3. Each of the Defendants, their agents and employees, and all persons in
active concert or participation with them and having knowledge of this Order are
hereby permanently ENJOINED (a) from using (including making, copying,
sharing, distributing, selling, or otherwise using, and particularly including use to
provide karaoke services), commercially or otherwise, any karaoke accompaniment
track that is marked with either the mark in U.S. Trademark Registration No.
1,923,448, for SOUND CHOICE®, or the mark in U.S. Trademark Registration No.

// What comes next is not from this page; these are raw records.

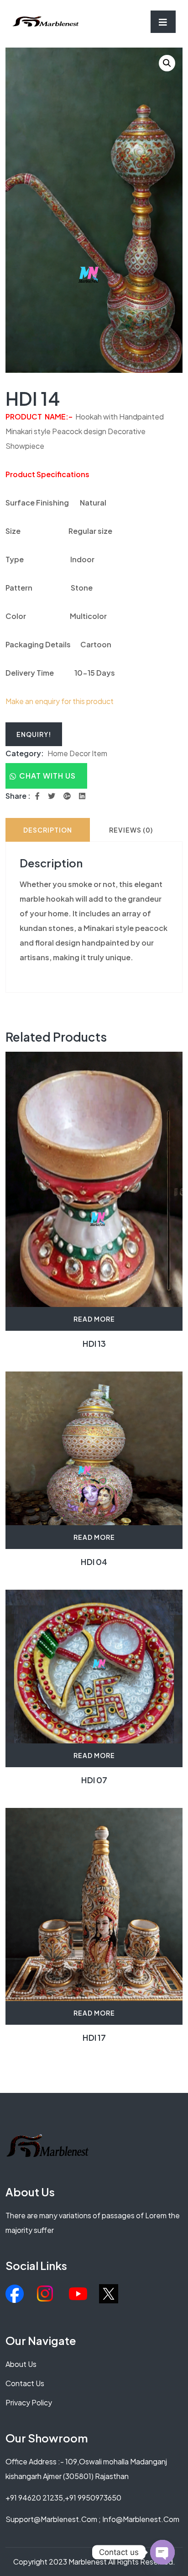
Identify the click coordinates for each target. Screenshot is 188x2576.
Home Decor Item (77, 753)
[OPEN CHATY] (162, 2552)
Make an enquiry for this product (59, 701)
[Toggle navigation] (163, 22)
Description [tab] (47, 830)
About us (21, 2364)
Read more (94, 1319)
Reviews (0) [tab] (131, 830)
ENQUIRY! (33, 734)
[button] (167, 63)
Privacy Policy (28, 2402)
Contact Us (24, 2383)
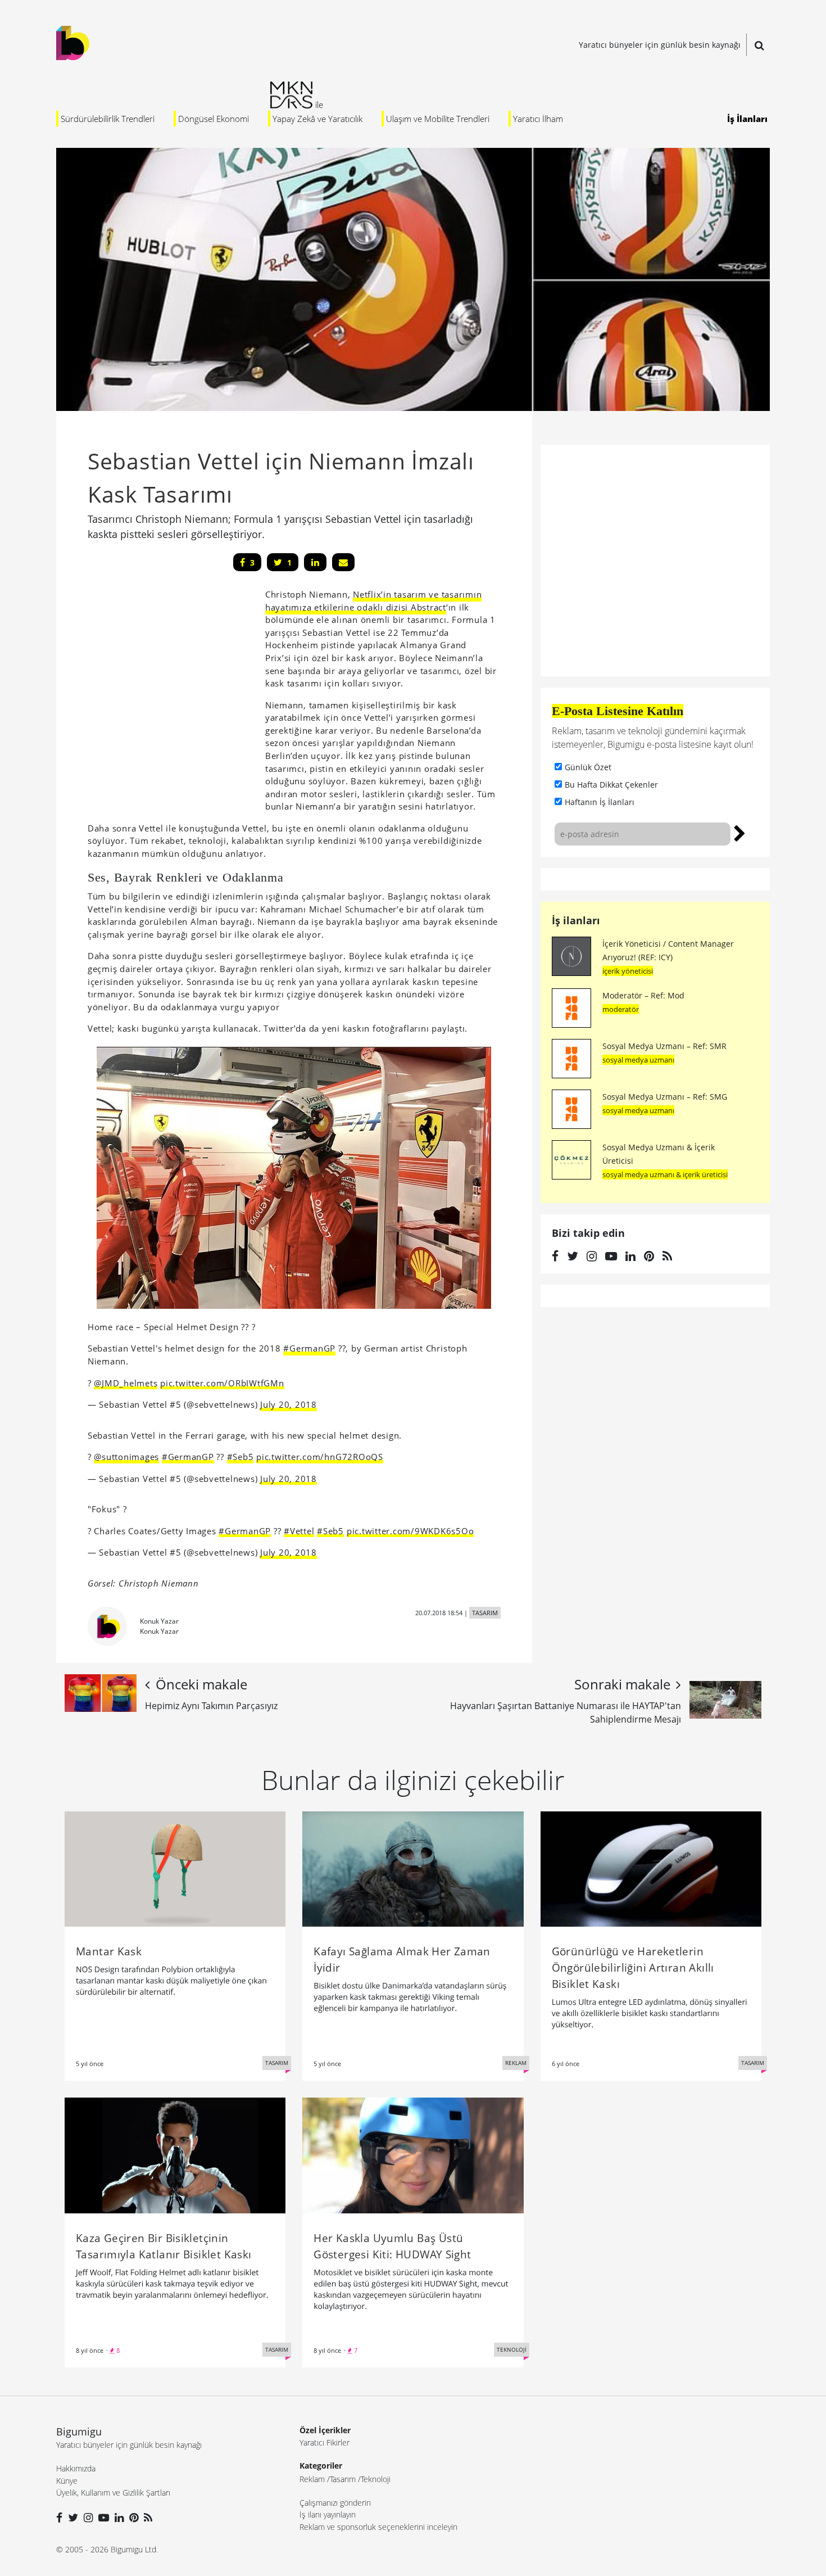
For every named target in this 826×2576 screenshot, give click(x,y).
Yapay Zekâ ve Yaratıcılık (317, 118)
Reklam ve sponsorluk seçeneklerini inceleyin (378, 2526)
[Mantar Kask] (175, 1868)
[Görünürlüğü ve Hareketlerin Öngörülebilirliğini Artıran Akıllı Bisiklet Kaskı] (651, 1868)
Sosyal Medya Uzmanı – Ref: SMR (664, 1046)
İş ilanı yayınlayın (327, 2514)
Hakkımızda (76, 2468)
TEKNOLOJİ (512, 2349)
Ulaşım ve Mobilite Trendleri (437, 118)
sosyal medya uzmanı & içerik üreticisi (665, 1174)
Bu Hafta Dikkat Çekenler (611, 784)
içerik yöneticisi (627, 971)
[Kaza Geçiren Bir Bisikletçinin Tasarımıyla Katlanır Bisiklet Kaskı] (175, 2154)
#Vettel (299, 1530)
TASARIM (485, 1612)
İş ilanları (576, 920)
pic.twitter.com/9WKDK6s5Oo (410, 1530)
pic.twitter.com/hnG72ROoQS (319, 1456)
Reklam (312, 2479)
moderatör (620, 1009)
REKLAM (516, 2063)
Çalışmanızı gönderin (335, 2502)
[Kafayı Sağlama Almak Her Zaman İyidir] (412, 1868)
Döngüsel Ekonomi (213, 118)
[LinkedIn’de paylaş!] (315, 562)
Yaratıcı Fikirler (324, 2442)
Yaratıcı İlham (538, 118)
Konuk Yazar (159, 1621)
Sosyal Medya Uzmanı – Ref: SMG (664, 1096)
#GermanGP (309, 1348)
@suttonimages (126, 1456)
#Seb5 (240, 1456)
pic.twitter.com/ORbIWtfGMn (222, 1383)
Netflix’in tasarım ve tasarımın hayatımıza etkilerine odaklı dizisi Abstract (373, 601)
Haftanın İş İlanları (599, 802)
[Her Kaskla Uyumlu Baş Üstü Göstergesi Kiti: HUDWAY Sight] (412, 2154)
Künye (67, 2480)
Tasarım (343, 2479)
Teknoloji (376, 2479)
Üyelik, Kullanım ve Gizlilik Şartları (113, 2492)
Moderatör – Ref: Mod (643, 995)
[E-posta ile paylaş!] (343, 562)
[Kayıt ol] (740, 832)
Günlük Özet (588, 767)
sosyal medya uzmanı (638, 1060)
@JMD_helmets (125, 1383)
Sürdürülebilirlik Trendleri (108, 118)
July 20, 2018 (288, 1404)
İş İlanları (747, 118)
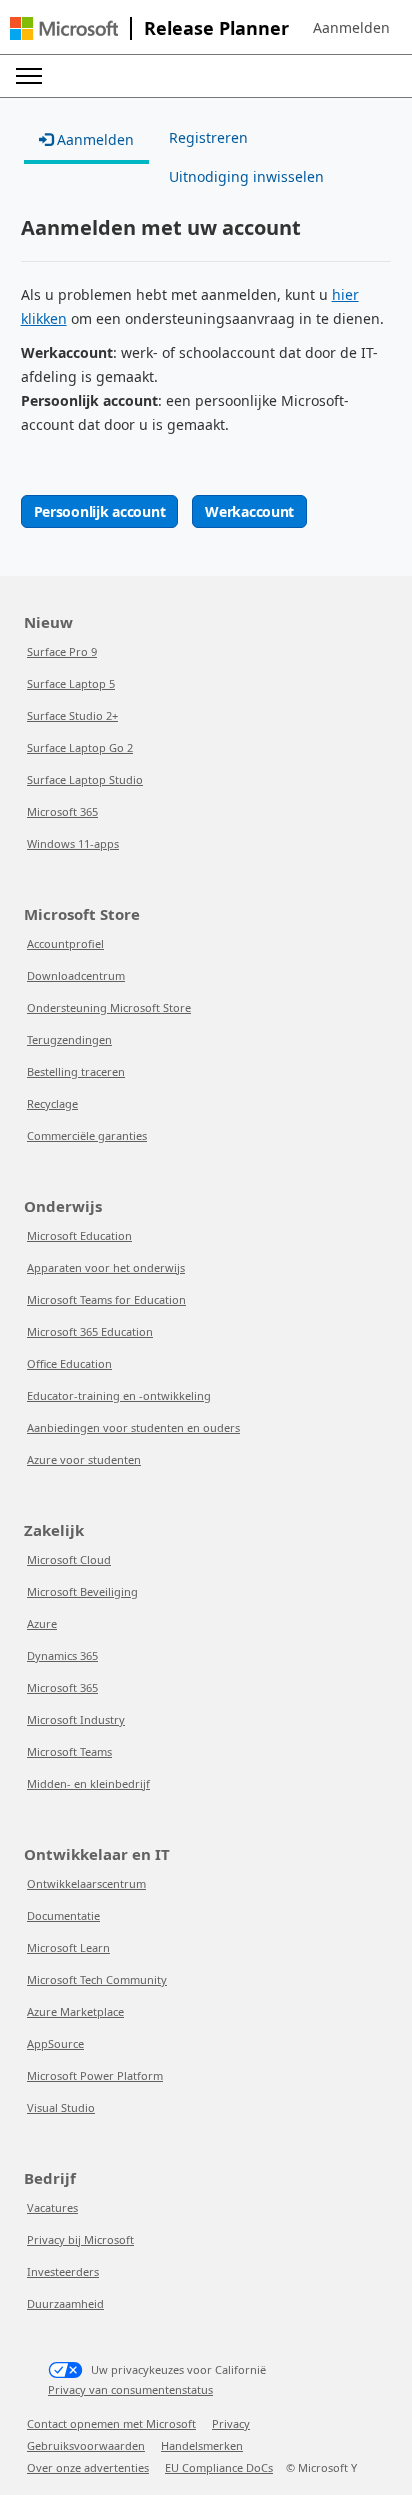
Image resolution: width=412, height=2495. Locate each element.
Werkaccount (249, 511)
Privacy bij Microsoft (80, 2239)
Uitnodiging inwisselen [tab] (246, 176)
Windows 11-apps (73, 843)
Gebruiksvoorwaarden (86, 2445)
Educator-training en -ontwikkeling (119, 1395)
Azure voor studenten (84, 1459)
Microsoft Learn (68, 1947)
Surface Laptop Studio (85, 779)
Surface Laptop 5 (71, 683)
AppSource (55, 2043)
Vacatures (52, 2207)
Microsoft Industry (76, 1719)
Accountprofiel (65, 943)
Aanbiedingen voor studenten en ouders (133, 1427)
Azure (42, 1623)
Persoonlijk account (100, 511)
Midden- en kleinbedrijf (88, 1783)
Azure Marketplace (75, 2011)
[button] (351, 28)
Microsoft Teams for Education (106, 1299)
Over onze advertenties (88, 2467)
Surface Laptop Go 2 (80, 747)
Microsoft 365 (62, 811)
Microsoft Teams (69, 1751)
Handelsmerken (202, 2445)
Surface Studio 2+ (72, 715)
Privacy (231, 2423)
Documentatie (63, 1915)
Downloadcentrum (76, 975)
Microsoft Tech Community (97, 1979)
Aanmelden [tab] (93, 139)
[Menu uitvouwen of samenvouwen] (29, 76)
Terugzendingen (69, 1039)
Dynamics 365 (62, 1655)
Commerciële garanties (87, 1135)
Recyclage (52, 1103)
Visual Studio (61, 2107)
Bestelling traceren (76, 1071)
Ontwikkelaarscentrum (86, 1883)
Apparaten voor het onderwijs (106, 1267)
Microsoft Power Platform (95, 2075)
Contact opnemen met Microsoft (111, 2423)
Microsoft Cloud (69, 1559)
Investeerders (63, 2271)
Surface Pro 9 (62, 651)
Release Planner (216, 28)
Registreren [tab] (208, 137)
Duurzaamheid (65, 2303)
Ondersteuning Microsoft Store (109, 1007)
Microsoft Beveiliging (82, 1591)
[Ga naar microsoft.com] (64, 28)
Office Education (69, 1363)
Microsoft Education (79, 1235)
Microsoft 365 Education (90, 1331)
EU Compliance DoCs (219, 2467)
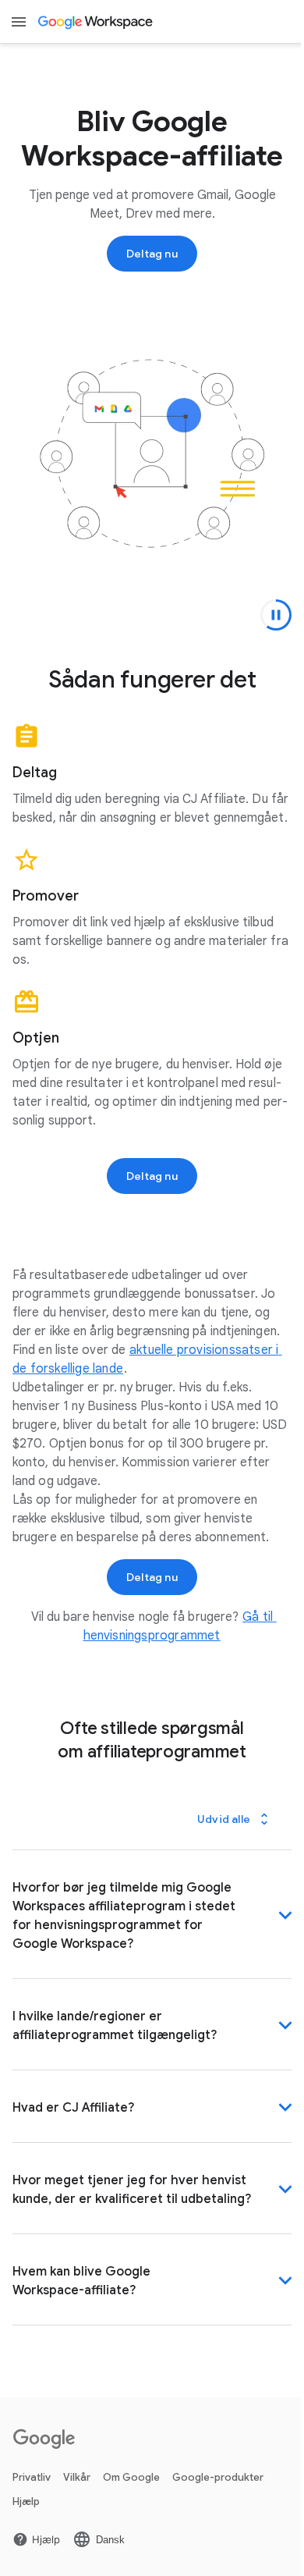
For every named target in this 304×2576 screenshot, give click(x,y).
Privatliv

2,000,725, for a display trademark SOUND CHOICE & Design®, without the prior,
express written permission of Slep-Tone or its successor-in-interest, if any, to the
ownership of those marks, and (b) from making, copying, sharing, distributing,
selling, or otherwise using digitized copies of karaoke accompaniment tracks,
commercially or otherwise, which tracks are marked with any mark or other
designation belonging to any person from whom the Defendant has not obtained
written authorization from the owner thereof to make, copy, share, distribute, sell,
or otherwise use the digitized copy.
4. It is further ordered that each of the Defendants shall, within fourteen
(14) days of the entry of this Order, deliver up to Slep-Tone at such place as it may
reasonable designate within this District, each and every computer hard drive or
other storage device of whatever type or description, which drive or device contains
any karaoke accompaniment track, the use of which is enjoined under paragraph 3
above. If any of the Defendants shall fail to do so within the required time, upon
the certification of Slep-Tone or its attorney, the United States Marshals Service is
hereby authorized, directed, and ordered to effectuate a seizure of such drives and
devices, wherever they may be found; to enter upon private property as necessary to
accomplish said seizure; to arrest and to bring before the Court any person who
interferes with said seizure, such interference being punishable as contempt; and to
deliver the drives or devices to Slep-Tone. The expense of any seizure under this
paragraph shall be taxable to the responsible Defendant as costs.
5. Within thirty (30) days of receipt of the drives or devices, Slep-Tone shall
cause the drives or devices to be cleared of all data, if practicable, or destroyed, if
not. Slep-Tone shall maintain an inventory of all such drives or devices and shall,
upon completion of data-clearing under this paragraph, return all non-destroyed
devices to the respective Defendant.
6. The Court retains jurisdiction for a period of one (1) year over this cause
and over the parties for the purposes of enforcing the foregoing relief and entering
all further post-judgment orders that are just and proper.
There being no further issues pending, the clerk of court is directed to
CLOSE this case.
DONE and ORDERED this 17th day of January, 2013.